The ability to be home when I want to be.
“Going from full-time home to full-time office is hard on the whole family.” – New Mom
“I’ve seen several businesses – both small and large – provide new parents with
the option to transition to contract positions, allowing them the flexibility to work on their time and not sacrifice their salaries. Vodaphone even offers full-time pay for 30-hour work weeks for the first six months after you come back from paid leave.” – New Mom
Many new parents aren’t ready to simply flip the switch back to full-time employee. They want to be home – at least some of the time – spending important bonding moments with their new child, but they’re also ready to reengage with work, interact with grown-ups again, and keep those much-needed paychecks coming. They want, and need, to come back, but not necessarily in a full-time or always physically present capacity.
The ability to be home when I need to be.
“Babies get sick ALL THE TIME, especially in the winter and in daycare. New parents need the flexibility to be able to leave work and handle that.” – New Mom
“My boss lets me work from home on Fridays, when my wife goes into the office and we have no other childcare coverage. The ability to work remotely is HUGE.” – New Dad
Stuff happens. Kids get sick. nannies get sick. Your wife suddenly needs to take a three-day business trip. Not to mention the break-the-bank costs of full-time childcare. Sometimes, mom or dad simply need to be on-call to be home for part or all of the day.
Affordable and reliable childcare when I’m not around to provide it myself.
“Childcare that’s either subsidized or paid with pre-tax dollars – especially if on-site, so parents can see their kids on breaks – would make this difficult transition a little more manageable and seamless.” – New Mom
New parents recognize that, at least some of the time, someone else is likely going to be responsible for keeping their child happy and alive. Many are lucky to have family and friends around to provide extra support, but for those reliant on paid childcare, the costs – both financial and emotional – can be overwhelming.

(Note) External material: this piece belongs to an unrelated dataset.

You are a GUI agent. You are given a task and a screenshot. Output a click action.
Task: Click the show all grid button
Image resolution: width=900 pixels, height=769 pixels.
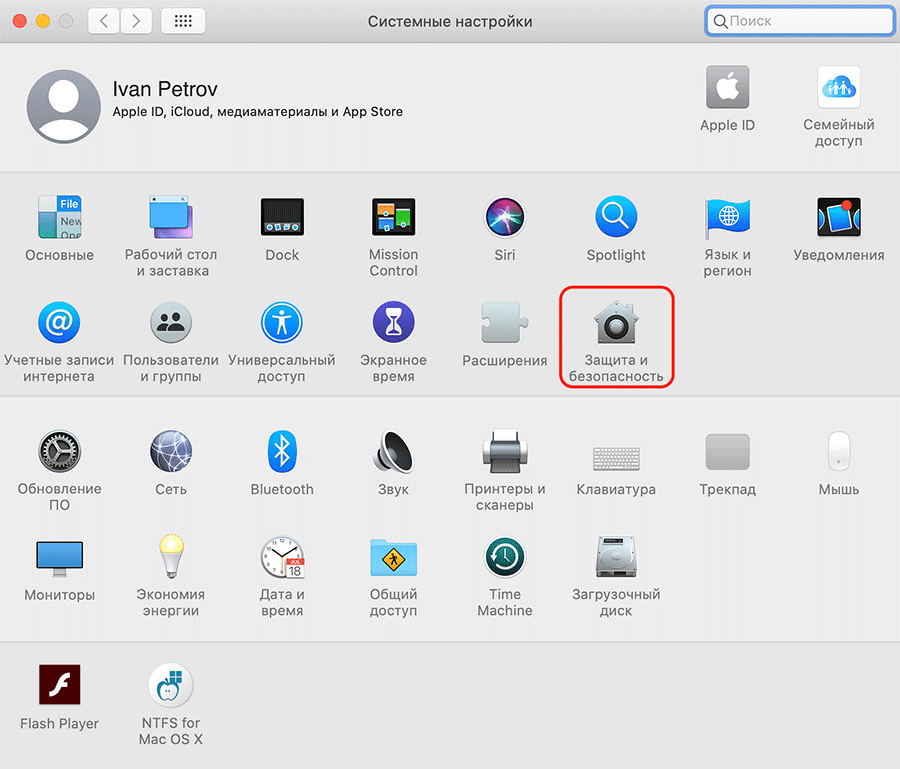(182, 21)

Easing this burden with subsidized childcare or by allowing parents to see their children midday can go a long way.
One can envision many different ways to provide these three high-level benefits, because what’s right for one company’s employees, financial and operational structures, or culture may not be right for another’s. But at the end of the day, these new parents require flexibility, however their employer chooses to deliver it.
As we approach this challenge from the lens of EX design, we must dig deep to understand both the costs of these new benefits and their true, experienced value to employees; only then can we begin to really explore the optimal distribution of resources. We may find, for example, that employees would happily take shorter paid leave in exchange for the ability to work from home when they return, or that employee productivity skyrockets when provided the peace-of-mind of reliable and affordable childcare. If we reframe the problem to one of maximizing benefit, not maximizing weeks, we may find that the economics of new parent policies aren’t a zero-sum game, after all.
Regardless of if or how our government intervenes to solve for paid leave, employers have the ability to decide if and how they help their employees navigate the scary and stressful experience of the new working parent – and, ultimately, to determine if and how they retain not only these new parent employees but also their experience, knowledge, and loyalty.